Prinsip kepemimpinan inilah yang juga digunakan sebagai landasan rekrutmen. Prosedur ini dijalankan dengan sangat ketat, kandidat yang terpilih tidak hanya harus memenuhi standar, melainkan harus bisa menaikkan standar. Bahkan ketika sudah bergabung, kandidat masih akan dievaluasi oleh rekannya. Amazon percaya bahwa indikator sukses sebuah perusahaan adalah kesatuan budaya (kerja).

Terkait peran dalam pekerjaan, Jaspal mengungkapkan, “Kita merekrut orang-orang pintar bukan untuk memberi tahu apa yang harus mereka lakukan, melainkan mereka datang ke perusahaan membawa daftar apa saja yang ingin mereka lakukan. Keseimbangan akan ditemukan ketika masing-masing sudah memahami perannya.”

2. Mekanisme

Amazon sebagai perusahaan global memiliki banyak proses, salah satu yang terkenal adalah working backwards. Mekanisme ini merupakan perilaku yang dikaitkan dengan pemikiran inovatif. Dalam artian, mulai dari pain point pelanggan, di mana kita menciptakan ide untuk menyelesaikan masalah pelanggan bukan masalah dalam organisasi. Yang selama ini dilakukan perusahaan adalah membuat proses yang berinovasi dari sisi pelanggan.

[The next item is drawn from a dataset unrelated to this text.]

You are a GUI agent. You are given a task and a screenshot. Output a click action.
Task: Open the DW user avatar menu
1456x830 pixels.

Untuk menjalankan mekanisme ini, ada lima pertanyaan yang harus terjawab (1) Siapa pelanggannya?; (2) Apa masalah pelanggan atau kesempatan?; (3) Apakah keuntungan bagi pelanggan jelas?; (4) Bagaimana mengetahui kebutuhan atau keinginan pelanggan?; (5) Seperti apa pengalaman pelanggan yang disajikan?

Jawaban dari pertanyaan tersebut akan dihadirkan melalui 3 keluaran. Press Release, yang menyediakan segala informasi terkait produk untuk pelanggan. Perusahaan harus bisa membuat pelanggan mengerti apa yang ingin disajikan melalui produk ini. Lalu, FAQs yang berisi pertanyaan yang paling sering ditanyakan pelanggan, terkait harga, ekspansi. Sementara itu, secara paralel membangun Visuals untuk melihat dari sisi pengalaman pelanggan.

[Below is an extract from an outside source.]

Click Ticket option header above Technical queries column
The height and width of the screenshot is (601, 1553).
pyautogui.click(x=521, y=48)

Mengapa pertanyaan dan jawaban ini menjadi penting? Karena ketika idenya baru di tahap press release, akan sangat mudah dan murah untuk diubah. Ceritanya akan berbeda ketika Anda telah menginvestasikan jutaan dolar dan menghabiskan waktu untuk riset dan pengembangan. Ketika itu, sudah terlambat untuk menyadari bahwa produk tidak sesuai dengan keinginan pelanggan atau berpikir untuk membuat produk yang lebih baik.

3. Arsitektur

Dari sisi teknologi, perusahaan mulai beralih ke microservices. “Kami memisahkan proses yang memiliki layanan satu tujuan. Karena ketika semua layanan menjadi satu kesatuan, hal itu dapat menghambat inovasi,” ujar Jaspal.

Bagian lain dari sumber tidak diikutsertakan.